▸ **Records to use**:
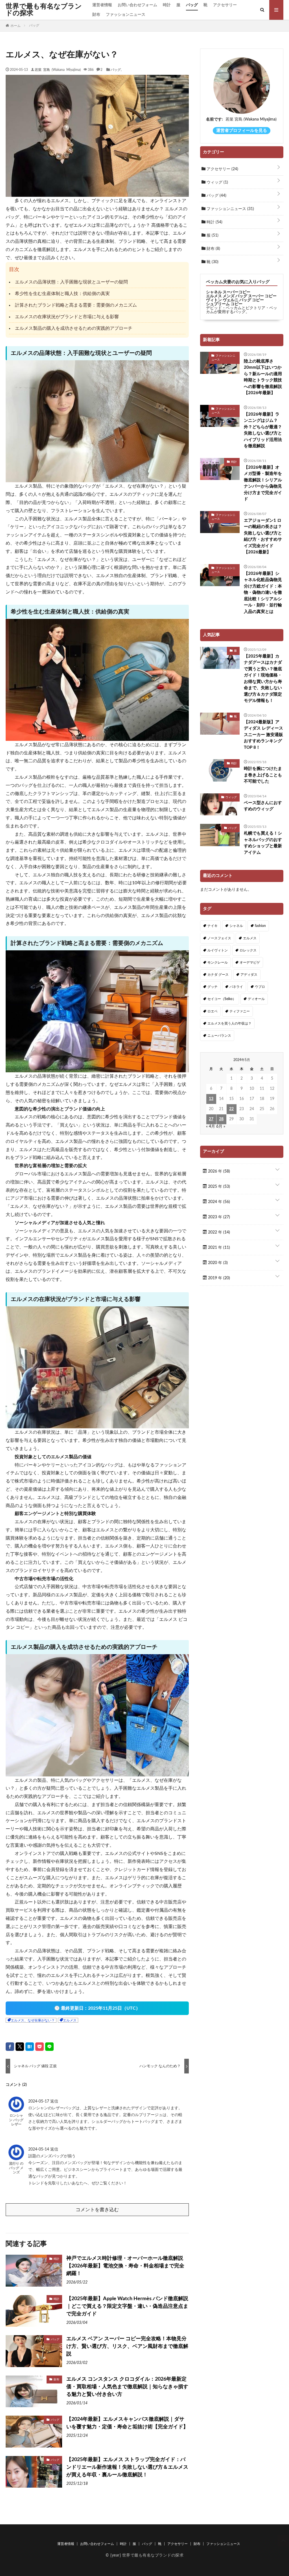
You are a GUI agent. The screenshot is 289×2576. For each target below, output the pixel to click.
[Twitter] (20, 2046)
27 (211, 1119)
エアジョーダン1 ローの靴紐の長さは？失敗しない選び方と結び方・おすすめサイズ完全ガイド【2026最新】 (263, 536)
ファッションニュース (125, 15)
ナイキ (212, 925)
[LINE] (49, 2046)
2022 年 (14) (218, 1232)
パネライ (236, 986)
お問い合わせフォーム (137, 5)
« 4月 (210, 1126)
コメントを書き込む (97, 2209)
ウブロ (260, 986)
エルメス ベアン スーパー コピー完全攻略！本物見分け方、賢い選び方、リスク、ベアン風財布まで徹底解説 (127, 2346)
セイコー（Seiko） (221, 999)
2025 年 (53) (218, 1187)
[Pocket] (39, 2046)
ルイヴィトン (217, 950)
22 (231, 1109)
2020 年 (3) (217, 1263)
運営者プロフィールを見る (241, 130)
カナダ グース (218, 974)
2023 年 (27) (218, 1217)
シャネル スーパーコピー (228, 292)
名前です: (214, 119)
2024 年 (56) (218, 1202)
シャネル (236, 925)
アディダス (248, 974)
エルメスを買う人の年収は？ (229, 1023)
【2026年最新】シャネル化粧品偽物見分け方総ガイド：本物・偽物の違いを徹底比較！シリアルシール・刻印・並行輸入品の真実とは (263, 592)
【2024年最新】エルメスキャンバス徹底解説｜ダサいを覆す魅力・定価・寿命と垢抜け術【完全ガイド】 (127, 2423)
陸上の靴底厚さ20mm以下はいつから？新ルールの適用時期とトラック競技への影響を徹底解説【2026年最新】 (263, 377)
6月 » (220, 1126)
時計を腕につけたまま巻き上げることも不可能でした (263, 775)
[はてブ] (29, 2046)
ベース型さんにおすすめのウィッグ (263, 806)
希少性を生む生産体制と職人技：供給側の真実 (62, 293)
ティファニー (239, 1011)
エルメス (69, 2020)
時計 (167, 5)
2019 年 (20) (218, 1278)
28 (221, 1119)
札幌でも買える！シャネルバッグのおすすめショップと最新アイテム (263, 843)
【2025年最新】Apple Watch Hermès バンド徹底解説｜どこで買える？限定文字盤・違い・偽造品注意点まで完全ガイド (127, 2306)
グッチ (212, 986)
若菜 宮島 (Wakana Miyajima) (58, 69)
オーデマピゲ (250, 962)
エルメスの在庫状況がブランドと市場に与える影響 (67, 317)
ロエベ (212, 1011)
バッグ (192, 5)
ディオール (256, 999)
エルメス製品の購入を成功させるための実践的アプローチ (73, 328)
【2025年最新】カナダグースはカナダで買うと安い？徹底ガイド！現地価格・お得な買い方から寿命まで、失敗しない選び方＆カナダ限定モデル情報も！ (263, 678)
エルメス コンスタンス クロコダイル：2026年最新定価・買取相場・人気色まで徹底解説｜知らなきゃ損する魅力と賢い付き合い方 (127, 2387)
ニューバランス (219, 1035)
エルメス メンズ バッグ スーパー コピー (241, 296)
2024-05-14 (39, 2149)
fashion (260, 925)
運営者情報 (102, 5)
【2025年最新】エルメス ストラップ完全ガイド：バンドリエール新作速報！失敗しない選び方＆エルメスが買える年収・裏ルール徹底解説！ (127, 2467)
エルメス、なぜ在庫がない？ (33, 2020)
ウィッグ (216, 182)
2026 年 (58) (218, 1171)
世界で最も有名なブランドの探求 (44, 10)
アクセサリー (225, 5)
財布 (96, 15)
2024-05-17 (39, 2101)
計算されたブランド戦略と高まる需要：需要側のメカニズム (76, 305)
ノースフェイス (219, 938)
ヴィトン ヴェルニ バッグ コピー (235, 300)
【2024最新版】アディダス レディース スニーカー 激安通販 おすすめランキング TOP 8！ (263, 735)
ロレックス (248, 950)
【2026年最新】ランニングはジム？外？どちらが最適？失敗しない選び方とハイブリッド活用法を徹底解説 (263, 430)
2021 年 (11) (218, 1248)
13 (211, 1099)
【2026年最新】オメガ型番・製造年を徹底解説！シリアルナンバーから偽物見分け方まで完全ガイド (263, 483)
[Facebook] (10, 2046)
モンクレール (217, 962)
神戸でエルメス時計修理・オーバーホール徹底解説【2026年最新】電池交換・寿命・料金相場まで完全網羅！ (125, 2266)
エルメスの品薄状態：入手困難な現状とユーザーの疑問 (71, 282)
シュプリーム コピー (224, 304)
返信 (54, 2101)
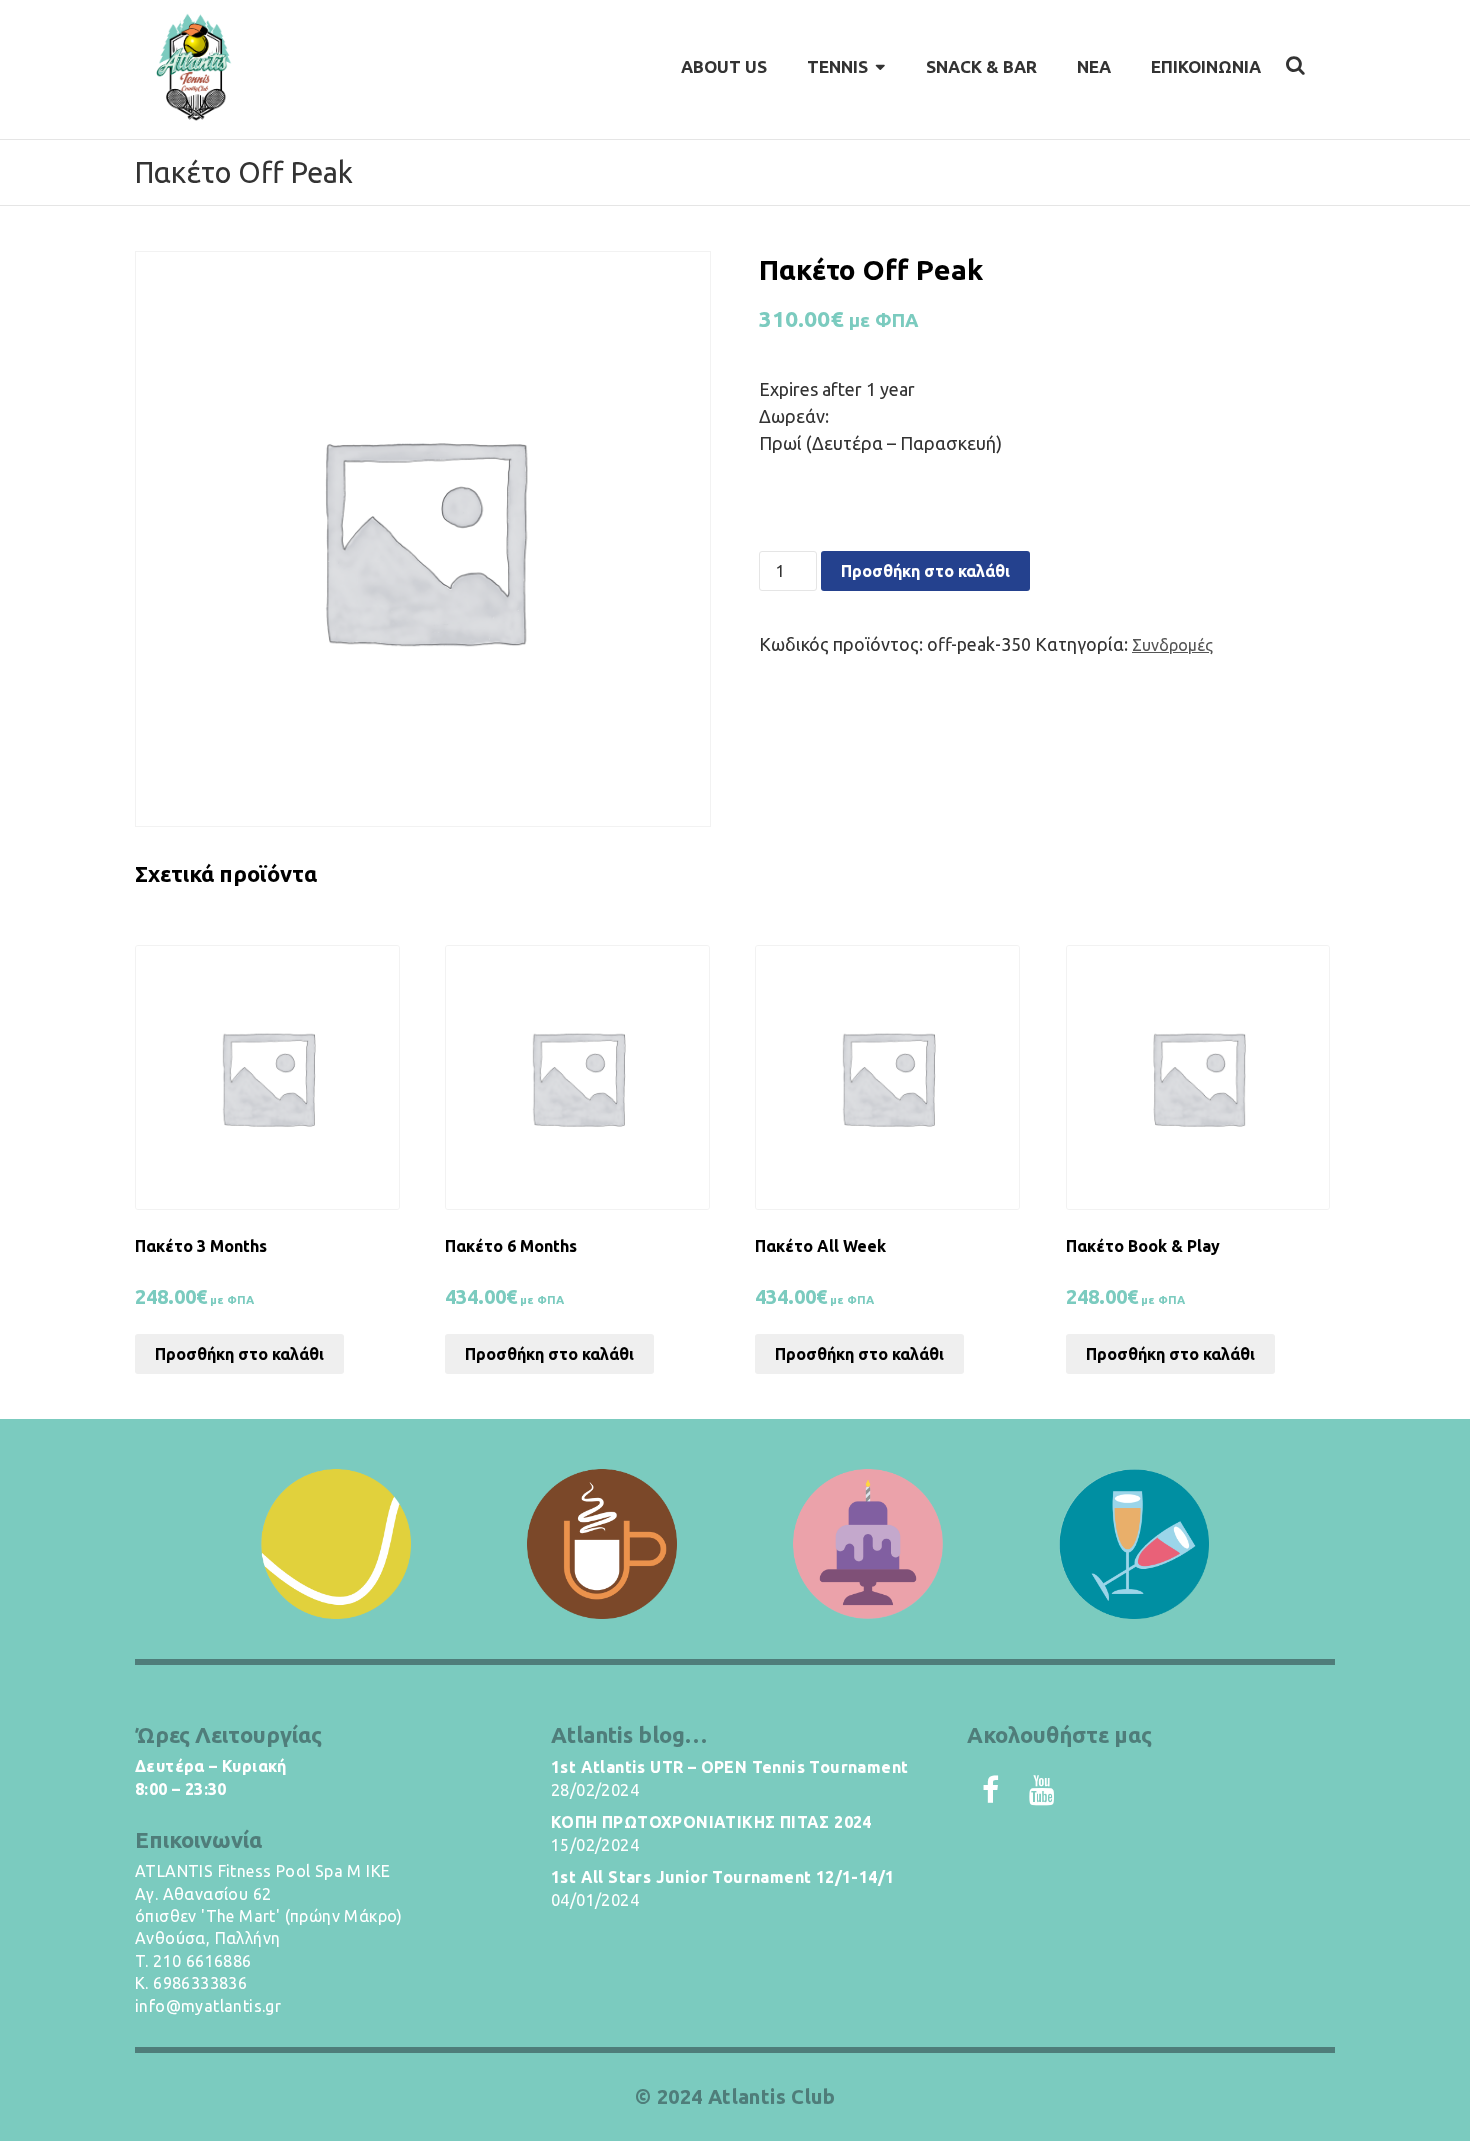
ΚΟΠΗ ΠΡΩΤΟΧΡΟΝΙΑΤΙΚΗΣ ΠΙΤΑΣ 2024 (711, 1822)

▸ **Exercise directions**:
For this task, write out exactly the lines of the entries above, starting at the line with "ベース型さんにおすすめのウィッグ (263, 806)" and ending at the line with "財布 (96, 15)", both included, and no others.

▸ **Result below**:
ベース型さんにおすすめのウィッグ (263, 806)
希少性を生む生産体制と職人技：供給側の真実 (62, 293)
ティファニー (239, 1011)
エルメス (69, 2020)
時計 (167, 5)
2019 年 (20) (218, 1278)
28 (221, 1119)
札幌でも買える！シャネルバッグのおすすめショップと最新アイテム (263, 843)
【2025年最新】Apple Watch Hermès バンド徹底解説｜どこで買える？限定文字盤・違い・偽造品注意点まで完全ガイド (127, 2306)
グッチ (212, 986)
若菜 宮島 (Wakana Miyajima) (58, 69)
オーデマピゲ (250, 962)
エルメスの在庫状況がブランドと市場に与える影響 (67, 317)
ロエベ (212, 1011)
バッグ (192, 5)
ディオール (256, 999)
エルメス製品の購入を成功させるための実践的アプローチ (73, 328)
【2025年最新】カナダグースはカナダで買うと安い？徹底ガイド！現地価格・お得な買い方から寿命まで、失敗しない選び方＆カナダ限定モデル情報も！ (263, 678)
エルメス コンスタンス クロコダイル：2026年最新定価・買取相場・人気色まで徹底解説｜知らなきゃ損する魅力と賢い付き合い方 (127, 2387)
ニューバランス (219, 1035)
エルメス メンズ バッグ スーパー コピー (241, 296)
2024-05-14 (39, 2149)
fashion (260, 925)
運営者情報 (102, 5)
【2025年最新】エルメス ストラップ完全ガイド：バンドリエール新作速報！失敗しない選び方＆エルメスが買える年収・裏ルール徹底解説！ (127, 2467)
エルメス、なぜ在庫がない？ (33, 2020)
ウィッグ (216, 182)
2026 年 (58) (218, 1171)
世界で最も有名なブランドの探求 (44, 10)
アクセサリー (225, 5)
財布 (96, 15)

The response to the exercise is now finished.